Is her love language 'acts of service' maybe?

My man loves good food and appreciates the time and effort I put into preparing him yummy dinners etc... 

It IS an act of love for me. 

I'd suggest next time she offers say " thanks that would great" and give her a smile and a "thank you".


----------



## committed4ever (Nov 13, 2012)

waiwera said:


> I'd suggest next time she offers say " thanks that would great" and give her a smile and a "thank you".


This. And touch something. My H usually say "thanks babe" and rub my arm, squeeze my thigh if I'm sitting, or just rub my hand.


----------



## Coffee Amore (Dec 15, 2011)

I like making my husband his plate and vice versa. It's a nice gesture. I don't see anything needy in it. It's an act of human kindness.


----------



## heartsbeating (May 2, 2011)

I don't think there's anything 'secretly' about it. She's offering. Why not accept with thank you? Try it out. I wouldn't consider that as needy. It's just courtesy towards each other. 

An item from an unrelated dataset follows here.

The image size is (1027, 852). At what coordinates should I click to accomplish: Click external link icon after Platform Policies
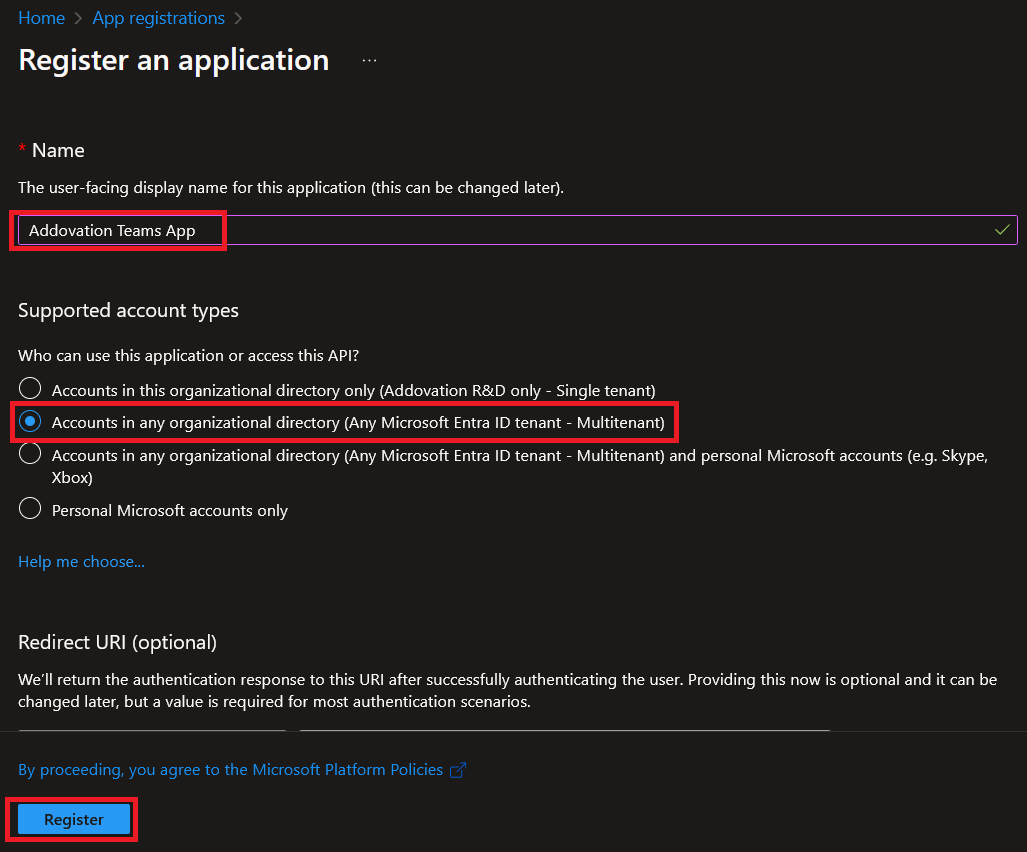(x=458, y=770)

For us, whoever cooks (mostly him, ahem) plates up and we always thank each other for dinner. And if I've cooked it's best he thanks me before he tastes it lol. It's just one of those little daily scenarios. If I'm making a cup of tea, I'll always offer to make him one. I think it would feel strange to hear him respond that he could make it himself.


----------



## JustHer (Mar 12, 2013)

Thound, I remember your posts. I think it is good to let your wife do things for you, after all, love is a verb. It is our actions and service that keep us, or get us back to, being in love. Let her do these little things for you, BUT YOU HAVE TO BE VERY THANKFUL. SAY THANK YOU, SHOW IT, FEEL IT AND LET HER FEEL IT.


----------



## LonelyinLove (Jul 11, 2013)

I love to do this for my hubby. He cooks more then I do so when I takeover that chore, I like to make it "pretty." A good presentation adds to the tasty food.


----------



## Thound (Jan 20, 2013)

Thanks for all of the great responses. I just want to make sure I don't come across as needy, and after the responses, I dont think it is an issue.


----------



## Anon Pink (Jan 17, 2013)

"Yes, please fix me a plate, but we'll both eat off my plate as you sit on my lap..."


----------



## Fallen Leaf (May 27, 2013)

Sometimes I fix him a plate and sometimes I don't. Depends on how I'm feeling but every time I make a meal and we eat at the dining table, he always thanks me and gives me a pucker on the lips.

When he cooks, I always thank him and make sure our kids thank him too, but no puckers from me.


----------



## Boottothehead (Sep 3, 2013)

I think it's a sweet gesture, nothing more. Enjoy the fact that your wife is doing something nice for you. And return the favor when you get a chance. Also, yay for being married so long!


----------